__Problem set__:
A - In the passage on tumors growing their own blood vessels, what type of brain cancer did the researchers study?
B - Continue the passage on tumors growing their own blood vessels from its last sentence.

__Page excerpt__:
:::::
Two recent studies have found that tumors don’t depend on blood vessels of the host alone. In fact, they are capable of making their own. Maybe this is the reason why some drugs which once proved very effective in treating cancer are proving less efficient now.

About 40 years ago, Judah Folkman of Harvard Medical School in Boston said tumors were dependent on the blood vessels surrounding them, and believed that stopping that blood supply might help kill cancer cells. Bevacizumab (Avastin), a drug approved in 2004 to restrict blood vessel growth, is now proving to be less effective.

Researchers studied tumor samples from patients with a type of brain cancer called glioblastoma, and found that these tumors had genetic markers, that suggested these blood vessels were originated from the tumors actually.

They injected these cells into the brains of mice, and noted that tumors developed with blood vessels of human origin.
:::::
__Records provided__:
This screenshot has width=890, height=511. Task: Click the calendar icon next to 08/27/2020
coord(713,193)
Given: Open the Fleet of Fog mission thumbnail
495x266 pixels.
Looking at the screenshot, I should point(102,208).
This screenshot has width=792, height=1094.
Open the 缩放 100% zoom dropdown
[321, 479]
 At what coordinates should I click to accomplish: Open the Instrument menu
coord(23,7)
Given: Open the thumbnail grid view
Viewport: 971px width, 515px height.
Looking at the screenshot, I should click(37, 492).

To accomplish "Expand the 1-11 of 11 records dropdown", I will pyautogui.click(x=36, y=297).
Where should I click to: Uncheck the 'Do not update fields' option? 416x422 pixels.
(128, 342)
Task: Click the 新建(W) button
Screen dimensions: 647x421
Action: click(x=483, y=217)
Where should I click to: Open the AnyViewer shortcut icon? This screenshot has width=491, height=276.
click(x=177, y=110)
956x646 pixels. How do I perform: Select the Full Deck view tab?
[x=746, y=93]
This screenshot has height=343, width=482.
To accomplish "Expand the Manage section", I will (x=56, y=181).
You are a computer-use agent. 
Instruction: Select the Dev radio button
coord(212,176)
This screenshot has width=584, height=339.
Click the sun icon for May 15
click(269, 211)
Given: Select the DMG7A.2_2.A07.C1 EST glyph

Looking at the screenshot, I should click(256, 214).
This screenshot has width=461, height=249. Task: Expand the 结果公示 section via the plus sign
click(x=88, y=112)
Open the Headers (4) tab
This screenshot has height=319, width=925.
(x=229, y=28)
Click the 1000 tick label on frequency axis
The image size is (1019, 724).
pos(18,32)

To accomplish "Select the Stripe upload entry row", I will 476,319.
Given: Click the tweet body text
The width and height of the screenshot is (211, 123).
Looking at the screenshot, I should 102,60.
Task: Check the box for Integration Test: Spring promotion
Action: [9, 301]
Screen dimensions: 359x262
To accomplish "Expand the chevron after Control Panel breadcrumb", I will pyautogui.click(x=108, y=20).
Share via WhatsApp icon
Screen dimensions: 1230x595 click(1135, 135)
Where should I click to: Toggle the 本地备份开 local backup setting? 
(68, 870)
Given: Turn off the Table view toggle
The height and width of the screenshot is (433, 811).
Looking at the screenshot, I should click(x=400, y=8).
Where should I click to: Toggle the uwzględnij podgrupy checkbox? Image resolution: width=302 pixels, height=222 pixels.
:::::
__Results in order__:
A - Glioblastoma.

B -
Viviane Tabar, a neurosurgeon and stem-cell researcher at the Memorial Sloan-Kettering Cancer Center in New York City however is not clear if this ‘self-vascularizing’ capacity is widely present in other kinds of tumors too. “It would be very exciting if other tumor cells exhibit the same phenomenon,” she says. However, this is not the first time researchers have suggested this nature of cancer cells.

In 1999, Mary Hendrix, a cancer researcher now at Northwestern University in Chicago, Illinois, earlier noticed a similar effect in melanoma cells and called it “vascular mimicry.”

Hendrix even predicted Avastin could be less effective in future. She notes that there might be a lot of other ways to affect the vasculature.